Bill McKibben, THE NEW YORKER
The coronavirus pandemic has revealed one particularly shocking thing about our societies and economies: they have been operating on a very thin margin. The edifice seems so shiny and substantial, a world of silver jets stitching together cities of towering skyscrapers, a globe of soaring markets and smartphone connectivity. But a couple of months into this disease and it’s all tottering, the jets grounded and the cities silent and the markets reeling. One industry after another is heading for bankruptcy, and no one knows if they will come back. In other words, however shiny it may have seemed, it wasn’t very sturdy. Some people—the President, for instance—think that we can just put it all back like it was before, with a “big bang,” once the “invisible enemy” is gone. But any prosperity built on what was evidently a shaky foundation is going to seem Potemkinish going forward; we don’t want always to feel as if we’re just weeks away from some kind of chaos.
So if we’re thinking about building civilization back in a hardier and more resilient form, we’ll have to learn what a more stable footing might look like. I think that we can take an important lesson from the doctors dealing with the coronavirus, and that’s related to comorbidity, or underlying conditions. It turns out, not surprisingly, that if you’ve got diabetes or hypertension, or have a suppressed immune system, you’re far more likely to be felled by COVID-19.
Societies, too, come with underlying conditions, and the two that haunt our planet right now are inequality and ecological turmoil. They’ve both spiked in the past few decades, with baleful results that normally stay just below the surface, felt but not fully recognized. But as soon as something else goes wrong—a new microbe launches a pandemic, say—they become starkly evident. Inequality, in this instance, means that people have to keep working, even if they’re not well, because they lack health insurance and live day to day, paycheck to paycheck, and hence they can spread disease. Ecological instability, especially the ever-climbing mercury, means that even as governors try to cope with the pandemic they must worry, too, about the prospect of another spring with massive flooding across the Midwest, or how they’ll cope if wildfire season gets out of control. Last month, the U.S. Forest Service announced that, owing to the pandemic, it is suspending controlled burns, for instance, “one of the most effective tools for increasing California’s resiliency to fire.” God forbid that we get another big crisis or two while this one is still preoccupying us—but simple math means that it’s almost inevitable.
And, of course, all these things interact with one another: inequality means that some people must live near sources of air pollution that most of us wouldn’t tolerate, which in turn means that their lungs are weakened, which in turn means they can’t fight off the coronavirus. (It also means that some of the same people can lack access to good food, and are more likely to be diabetic.) And, if there’s a massive wildfire, smoke fills the air for weeks, weakening everybody’s lungs, but especially those at the bottom of the ladder. When there’s a hurricane and people need to flee, the stress and the trauma can compromise immune systems. Simply living at the sharp end of an unequal and racist society can do the same thing. And so on, in an unyielding spiral of increasing danger.

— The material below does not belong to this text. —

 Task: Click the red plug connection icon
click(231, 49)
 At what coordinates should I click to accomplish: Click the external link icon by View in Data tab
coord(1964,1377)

Since we must rebuild our economies, we need to try to engineer out as much ecological havoc and inequality as we can—as much danger as we can. That won’t be easy, but there are clear and obvious steps that would help—there are ways to structure the increased use of renewable energy that will confront inequality at the same time. Much will be written about such plans in the months to come, but at the level of deepest principle here’s what’s key, I think: from a society that has prized growth above all and been willing to play fast and loose with justice and ecology, we need to start emphasizing sturdiness, hardiness, resiliency. (And a big part of that is fairness.) The resulting world won’t be quite as shiny, but, somehow, shininess seems less important now.